How can you live here and now with a pilgrim’s staff in your hand?
- Recognize your restlessness. In what ways are you numbing yourself so you don’t feel its discomfort? Are you coping with an uncomfortable present by looking toward an idealized version of the past? Are you reacting to the culture around you with anger? Or are you ignoring your restlessness?
- Identify and confess sin. Restlessness is not a sin, but a part of our human condition. However, the choices we make to quell our restlessness can lead us into sin. As you confess sin, remember that God is not one bit surprised by your wandering heart (Psalm 103:14).
- Ask God to show you the next step. God never gives us the entire map. He asks us to simply respond in trust for one step in His direction as He calls each of us to follow Him.

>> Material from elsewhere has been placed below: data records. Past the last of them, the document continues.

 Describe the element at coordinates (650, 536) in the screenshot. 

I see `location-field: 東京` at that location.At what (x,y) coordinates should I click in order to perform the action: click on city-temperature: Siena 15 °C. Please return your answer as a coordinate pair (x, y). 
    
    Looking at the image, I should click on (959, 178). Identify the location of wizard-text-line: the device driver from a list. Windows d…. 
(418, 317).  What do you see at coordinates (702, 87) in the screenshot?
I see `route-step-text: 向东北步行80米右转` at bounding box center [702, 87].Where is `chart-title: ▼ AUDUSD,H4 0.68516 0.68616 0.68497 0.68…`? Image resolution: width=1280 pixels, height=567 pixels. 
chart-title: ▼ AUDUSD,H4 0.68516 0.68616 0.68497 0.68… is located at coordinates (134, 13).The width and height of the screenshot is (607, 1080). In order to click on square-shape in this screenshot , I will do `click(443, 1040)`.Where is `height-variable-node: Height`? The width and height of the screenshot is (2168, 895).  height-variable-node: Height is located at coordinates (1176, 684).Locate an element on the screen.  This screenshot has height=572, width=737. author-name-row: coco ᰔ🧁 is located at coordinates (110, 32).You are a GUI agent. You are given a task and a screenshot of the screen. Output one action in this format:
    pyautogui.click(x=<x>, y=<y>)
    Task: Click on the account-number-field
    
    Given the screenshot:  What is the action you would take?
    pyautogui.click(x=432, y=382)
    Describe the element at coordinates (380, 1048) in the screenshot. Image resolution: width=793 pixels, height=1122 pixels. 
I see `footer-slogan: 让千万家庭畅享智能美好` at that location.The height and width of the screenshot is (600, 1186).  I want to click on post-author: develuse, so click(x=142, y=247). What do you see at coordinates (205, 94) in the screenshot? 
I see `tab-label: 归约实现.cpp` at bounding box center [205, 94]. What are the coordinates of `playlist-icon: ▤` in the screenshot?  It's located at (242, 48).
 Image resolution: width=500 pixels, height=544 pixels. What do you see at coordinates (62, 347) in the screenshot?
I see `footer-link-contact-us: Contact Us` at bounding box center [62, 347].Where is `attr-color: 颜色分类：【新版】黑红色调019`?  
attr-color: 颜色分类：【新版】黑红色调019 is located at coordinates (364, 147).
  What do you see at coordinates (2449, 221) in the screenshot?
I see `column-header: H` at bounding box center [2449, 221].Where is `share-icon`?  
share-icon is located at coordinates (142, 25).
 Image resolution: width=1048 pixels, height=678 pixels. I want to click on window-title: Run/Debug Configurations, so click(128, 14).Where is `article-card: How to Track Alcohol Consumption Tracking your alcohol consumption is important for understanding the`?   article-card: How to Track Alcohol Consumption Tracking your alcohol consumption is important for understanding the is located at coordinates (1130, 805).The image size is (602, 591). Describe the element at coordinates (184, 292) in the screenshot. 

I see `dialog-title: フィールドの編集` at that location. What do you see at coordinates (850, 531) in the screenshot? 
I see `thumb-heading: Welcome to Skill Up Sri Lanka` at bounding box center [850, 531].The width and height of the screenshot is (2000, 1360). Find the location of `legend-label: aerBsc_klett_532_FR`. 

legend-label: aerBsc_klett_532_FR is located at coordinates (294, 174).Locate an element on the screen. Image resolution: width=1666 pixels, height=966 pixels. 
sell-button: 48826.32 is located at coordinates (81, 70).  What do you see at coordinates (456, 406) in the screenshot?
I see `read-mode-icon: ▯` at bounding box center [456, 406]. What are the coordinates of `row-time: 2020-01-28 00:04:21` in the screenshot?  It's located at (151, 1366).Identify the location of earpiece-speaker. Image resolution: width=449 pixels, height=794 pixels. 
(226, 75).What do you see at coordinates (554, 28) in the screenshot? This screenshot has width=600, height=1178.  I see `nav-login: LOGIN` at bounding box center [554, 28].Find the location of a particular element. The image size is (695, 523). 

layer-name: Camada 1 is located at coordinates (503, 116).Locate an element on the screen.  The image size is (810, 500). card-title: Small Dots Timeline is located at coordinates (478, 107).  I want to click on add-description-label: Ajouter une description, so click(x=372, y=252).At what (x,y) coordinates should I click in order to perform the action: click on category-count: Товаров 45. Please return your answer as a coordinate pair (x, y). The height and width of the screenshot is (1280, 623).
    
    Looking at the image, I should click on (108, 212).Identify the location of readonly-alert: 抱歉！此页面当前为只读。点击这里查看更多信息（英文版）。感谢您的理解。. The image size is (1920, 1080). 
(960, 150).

- Name your longing for home. Pilgrimage has a destination. As we wander homeward with Jesus, our restlessness is a part of what transforms us and touches those around us.
Psalm 84:5-7 (NIV) is a picture of our lives as pilgrims:
Blessed are those whose strength is in you,
whose hearts are set on pilgrimage.
As they pass through the Valley of Baka,
they make it a place of springs;
the autumn rains also cover it with pools.
They go from strength to strength,
till each appears before God in Zion.
We’ve been born wanderers. But the good news is that our restless hearts can be a compass God uses to guide us as we journey homeward to Him.